Ciertamente en el caso del Senado de la República, todo parece indicar que el oficialismo no alcanzará la mayoría calificada que en ese caso es de 86 escaños, pero se quedará a tres o cuatro de alcanzarla, y sabedores de cómo se las gastan, no es improbable que pronto coopten o amenacen a unos cuantos senadores para, de facto, obtener esa mayoría.

Afortunadamente, hasta ahora hemos contado con instrumentos legales que en vía jurisdiccional han evitado que el obradorismo logre hacer avanzar sus reformas más descocadas. Es justamente por eso, que lo primero que el nuevo gobierno quiere reformar es el Poder Judicial. Vamos, no es que lo quiera reformar, es que lo quiere debilitar al grado del aniquilamiento funcional. No quiere contrapesos.

La iniciativa fue presentada por López Obrador, el pasado 5 de febrero. Modifica varias cosas, pero la verdaderamente importante es la que tiene que ver con elegir a ministros, magistrados y jueces en elecciones populares. Lo demás es solo aderezo. Véalo usted mismo en este resumen de las reformas planteadas:

1. Ministros, magistrados y jueces, electos mediante voto popular.

2. Sustituir el Consejo de la Judicatura, por un órgano de administración judicial.

3. Crear un Tribunal de Disciplina Judicial.

4. La elección sería coincidente con las elecciones generales el primer domingo de junio del año correspondiente.

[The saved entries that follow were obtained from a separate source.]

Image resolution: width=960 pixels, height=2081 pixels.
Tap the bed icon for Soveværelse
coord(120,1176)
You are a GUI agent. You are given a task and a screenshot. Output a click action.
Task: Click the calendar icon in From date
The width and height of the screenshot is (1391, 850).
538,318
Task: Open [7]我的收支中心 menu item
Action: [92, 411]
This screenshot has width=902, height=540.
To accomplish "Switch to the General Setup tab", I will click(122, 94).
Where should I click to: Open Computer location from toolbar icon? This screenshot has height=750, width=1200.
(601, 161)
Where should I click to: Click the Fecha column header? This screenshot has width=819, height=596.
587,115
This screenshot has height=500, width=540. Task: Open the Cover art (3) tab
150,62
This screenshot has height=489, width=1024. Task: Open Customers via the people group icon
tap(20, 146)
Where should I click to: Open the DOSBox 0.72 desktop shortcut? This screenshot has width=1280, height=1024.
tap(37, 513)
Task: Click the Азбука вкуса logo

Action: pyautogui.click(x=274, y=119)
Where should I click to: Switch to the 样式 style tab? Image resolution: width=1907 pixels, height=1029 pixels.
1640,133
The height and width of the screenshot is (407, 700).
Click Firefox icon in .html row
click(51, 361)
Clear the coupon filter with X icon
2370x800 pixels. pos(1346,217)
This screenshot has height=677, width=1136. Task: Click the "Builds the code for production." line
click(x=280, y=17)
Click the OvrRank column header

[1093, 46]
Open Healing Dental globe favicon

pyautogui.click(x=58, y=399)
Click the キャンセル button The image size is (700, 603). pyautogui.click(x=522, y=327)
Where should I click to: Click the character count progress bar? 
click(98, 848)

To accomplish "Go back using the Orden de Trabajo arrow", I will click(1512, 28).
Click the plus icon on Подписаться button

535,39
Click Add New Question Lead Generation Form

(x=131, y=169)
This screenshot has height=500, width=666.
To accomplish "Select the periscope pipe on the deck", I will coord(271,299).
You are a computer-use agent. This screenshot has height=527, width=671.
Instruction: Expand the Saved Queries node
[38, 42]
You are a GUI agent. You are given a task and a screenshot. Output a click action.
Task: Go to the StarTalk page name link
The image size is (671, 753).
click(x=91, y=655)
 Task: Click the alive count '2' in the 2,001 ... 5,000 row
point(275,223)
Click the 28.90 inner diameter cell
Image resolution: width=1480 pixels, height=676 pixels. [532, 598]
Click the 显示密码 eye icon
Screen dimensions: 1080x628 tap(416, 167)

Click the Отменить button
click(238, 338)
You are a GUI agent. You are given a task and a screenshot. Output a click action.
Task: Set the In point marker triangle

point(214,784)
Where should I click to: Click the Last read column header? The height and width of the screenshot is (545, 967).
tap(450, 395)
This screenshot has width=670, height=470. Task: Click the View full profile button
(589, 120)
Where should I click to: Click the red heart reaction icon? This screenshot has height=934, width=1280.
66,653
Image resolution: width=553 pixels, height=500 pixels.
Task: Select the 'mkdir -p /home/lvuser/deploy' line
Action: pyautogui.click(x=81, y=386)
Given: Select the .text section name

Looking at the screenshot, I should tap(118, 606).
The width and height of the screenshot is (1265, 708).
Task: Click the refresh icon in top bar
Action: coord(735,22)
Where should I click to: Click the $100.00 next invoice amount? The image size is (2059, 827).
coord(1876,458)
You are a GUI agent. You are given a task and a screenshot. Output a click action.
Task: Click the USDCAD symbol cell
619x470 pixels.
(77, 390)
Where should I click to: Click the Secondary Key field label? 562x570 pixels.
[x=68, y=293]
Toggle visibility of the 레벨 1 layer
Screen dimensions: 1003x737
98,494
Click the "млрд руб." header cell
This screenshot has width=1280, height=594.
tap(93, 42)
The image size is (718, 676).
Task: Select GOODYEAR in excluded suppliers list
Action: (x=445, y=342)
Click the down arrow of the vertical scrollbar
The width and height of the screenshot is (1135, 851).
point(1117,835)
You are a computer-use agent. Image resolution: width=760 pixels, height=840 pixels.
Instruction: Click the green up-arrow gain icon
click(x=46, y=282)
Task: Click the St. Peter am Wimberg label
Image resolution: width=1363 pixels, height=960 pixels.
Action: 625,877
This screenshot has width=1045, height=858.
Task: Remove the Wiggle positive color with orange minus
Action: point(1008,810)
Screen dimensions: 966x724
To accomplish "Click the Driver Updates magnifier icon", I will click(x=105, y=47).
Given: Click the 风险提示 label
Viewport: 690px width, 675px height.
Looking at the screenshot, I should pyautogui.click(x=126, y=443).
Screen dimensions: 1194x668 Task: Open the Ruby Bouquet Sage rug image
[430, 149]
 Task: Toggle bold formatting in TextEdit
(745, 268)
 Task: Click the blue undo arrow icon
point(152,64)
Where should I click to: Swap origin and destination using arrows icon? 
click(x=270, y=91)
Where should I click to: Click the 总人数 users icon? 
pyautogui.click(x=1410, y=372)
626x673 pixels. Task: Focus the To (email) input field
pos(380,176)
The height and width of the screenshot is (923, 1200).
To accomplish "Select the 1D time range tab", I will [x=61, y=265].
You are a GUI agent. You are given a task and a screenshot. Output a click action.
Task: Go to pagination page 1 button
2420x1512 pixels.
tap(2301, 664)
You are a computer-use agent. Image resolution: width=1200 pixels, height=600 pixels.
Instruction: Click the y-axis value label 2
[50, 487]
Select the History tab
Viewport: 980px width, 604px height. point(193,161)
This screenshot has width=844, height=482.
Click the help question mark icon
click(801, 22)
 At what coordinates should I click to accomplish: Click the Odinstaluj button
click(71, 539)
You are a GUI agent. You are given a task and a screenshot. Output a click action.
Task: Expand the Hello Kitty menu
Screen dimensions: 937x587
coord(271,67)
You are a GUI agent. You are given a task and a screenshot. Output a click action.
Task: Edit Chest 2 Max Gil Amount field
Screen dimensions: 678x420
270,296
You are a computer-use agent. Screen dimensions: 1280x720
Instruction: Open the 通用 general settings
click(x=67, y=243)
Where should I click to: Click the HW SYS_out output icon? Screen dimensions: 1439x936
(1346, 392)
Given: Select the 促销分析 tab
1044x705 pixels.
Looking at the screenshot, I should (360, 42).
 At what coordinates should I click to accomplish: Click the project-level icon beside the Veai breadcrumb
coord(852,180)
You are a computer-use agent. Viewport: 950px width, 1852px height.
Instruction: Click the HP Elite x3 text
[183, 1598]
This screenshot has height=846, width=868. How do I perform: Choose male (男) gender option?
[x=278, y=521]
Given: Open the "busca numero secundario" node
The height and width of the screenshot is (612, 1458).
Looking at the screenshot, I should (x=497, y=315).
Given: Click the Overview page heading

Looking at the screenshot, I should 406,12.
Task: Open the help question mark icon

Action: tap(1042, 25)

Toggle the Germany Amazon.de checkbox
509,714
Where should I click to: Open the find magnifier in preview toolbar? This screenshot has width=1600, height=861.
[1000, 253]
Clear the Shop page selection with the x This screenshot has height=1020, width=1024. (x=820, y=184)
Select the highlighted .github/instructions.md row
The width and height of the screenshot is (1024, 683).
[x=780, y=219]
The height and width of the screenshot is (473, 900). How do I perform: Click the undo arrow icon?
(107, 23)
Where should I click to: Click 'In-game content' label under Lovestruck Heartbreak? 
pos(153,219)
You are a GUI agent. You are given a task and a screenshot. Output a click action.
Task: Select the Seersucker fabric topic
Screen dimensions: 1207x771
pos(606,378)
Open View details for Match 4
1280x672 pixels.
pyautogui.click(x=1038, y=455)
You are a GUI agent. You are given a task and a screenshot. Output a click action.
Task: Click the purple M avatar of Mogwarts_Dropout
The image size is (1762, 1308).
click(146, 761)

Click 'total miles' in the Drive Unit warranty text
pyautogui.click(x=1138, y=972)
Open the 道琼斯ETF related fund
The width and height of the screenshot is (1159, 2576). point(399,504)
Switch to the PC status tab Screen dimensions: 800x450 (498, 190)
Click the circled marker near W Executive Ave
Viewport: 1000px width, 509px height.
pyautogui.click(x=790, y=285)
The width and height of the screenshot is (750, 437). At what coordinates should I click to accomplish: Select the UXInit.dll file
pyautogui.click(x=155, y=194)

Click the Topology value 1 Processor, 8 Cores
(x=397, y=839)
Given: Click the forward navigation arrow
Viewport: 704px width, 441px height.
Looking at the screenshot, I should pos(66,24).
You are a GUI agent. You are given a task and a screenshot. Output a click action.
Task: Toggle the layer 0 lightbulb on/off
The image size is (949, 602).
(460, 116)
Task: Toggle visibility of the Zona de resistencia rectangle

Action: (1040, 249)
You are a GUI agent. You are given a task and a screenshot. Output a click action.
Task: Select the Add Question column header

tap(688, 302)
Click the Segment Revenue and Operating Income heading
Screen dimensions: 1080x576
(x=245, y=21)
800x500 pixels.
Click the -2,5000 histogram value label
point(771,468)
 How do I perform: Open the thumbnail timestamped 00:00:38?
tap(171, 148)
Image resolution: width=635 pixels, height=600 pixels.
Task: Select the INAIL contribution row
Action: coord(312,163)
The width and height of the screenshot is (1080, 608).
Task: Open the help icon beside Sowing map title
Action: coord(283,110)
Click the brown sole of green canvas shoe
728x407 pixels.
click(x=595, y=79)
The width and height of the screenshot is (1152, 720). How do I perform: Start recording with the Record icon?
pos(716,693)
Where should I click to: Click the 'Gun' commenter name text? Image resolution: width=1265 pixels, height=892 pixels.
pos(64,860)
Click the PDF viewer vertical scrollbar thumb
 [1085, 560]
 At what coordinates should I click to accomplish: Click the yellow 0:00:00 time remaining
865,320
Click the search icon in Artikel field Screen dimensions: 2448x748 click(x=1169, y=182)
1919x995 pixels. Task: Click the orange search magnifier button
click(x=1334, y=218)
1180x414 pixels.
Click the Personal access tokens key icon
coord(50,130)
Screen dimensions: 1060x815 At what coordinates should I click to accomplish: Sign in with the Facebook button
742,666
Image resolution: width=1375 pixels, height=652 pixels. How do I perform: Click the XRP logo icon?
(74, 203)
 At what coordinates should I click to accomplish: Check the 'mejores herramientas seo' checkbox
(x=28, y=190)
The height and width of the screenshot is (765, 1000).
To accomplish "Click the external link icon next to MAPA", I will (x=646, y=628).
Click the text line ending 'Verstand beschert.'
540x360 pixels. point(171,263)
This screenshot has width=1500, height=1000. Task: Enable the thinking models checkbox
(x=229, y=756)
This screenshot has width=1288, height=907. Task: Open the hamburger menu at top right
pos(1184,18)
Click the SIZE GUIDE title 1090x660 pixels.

El proceso electoral sería organizado por la autoridad electoral; los aspirantes contarían con acceso a radio y TV, pero no con financiamiento público. Los partidos políticos no podrían participar.

5. Para la SCJN el Ejecutivo propondría diez candidaturas, el Legislativo cinco por cada una de sus Cámaras, y el Judicial otras diez. Lo mismo aplicaría para el TEPJF y el Tribunal de Disciplina Judicial. Para el caso de Magistrados y Jueces, las elecciones serían por circuito judicial, y cada uno de los Poderes de la Unión propondría hasta dos candidaturas por vacante.

6. Los poderes judiciales locales también seguirán la regla de la elección popular para nombrar a sus magistrados y jueces.

7. Reducir el número de integrantes de la SCJN de once a nueve.

8. Bajar el periodo de gestión de los ministros de 15 a 12 años, sin posibilidad de reelección. En el caso del TEPJF bajaría de 9 a 6 años, y en el caso de Magistrados y Jueces se ampliaría su gestión de 6 a 9 años, eliminándose la inamovilidad que supone hoy la ratificación, pero con la posibilidad de reelecciones indefinidas.

9. Las faltas definitivas de los ministros, serían cubiertas por personas propuestas en ternas por el Ejecutivo al Senado, para cubrir el periodo faltante. En el caso de Magistrados y Jueces, las ternas surgirían del órgano de administración judicial.

10. Prohibir la procedencia de la suspensión en controversias constitucionales, acciones de inconstitucionalidad, y juicios de amparo contra normas generales.

Insisto, lo importante es el primer punto, el de elegir a los juzgadores por voto popular. Eso es lo que no debería aprobarse por motivo alguno, sin embargo, es el único aspecto que el presidente ha dicho que es inamovible. Claro, elegir a los juzgadores en las urnas le permitirá al oficialismo colocar en esa función a sus incondicionales. Sería el fin de la independencia judicial, y con ello, el fin de la justicia, porque la principal labor del Poder Judicial federal es precisamente la de proteger a los ciudadanos frente a los abusos del poder. Para ello, el juzgador debe ser absolutamente imparcial, nunca un incondicional o aliado del gobierno. No necesitamos una bola mágica para ver lo que sucederá, ya lo vimos en Bolivia -único país que elige a sus principales cortes en elecciones populares-, donde a partir de esta reforma de 2011, Evo Morales pudo dominar al Poder Judicial a su antojo. Estamos a tiempo; evitemos esta estocada a la justicia mexicana.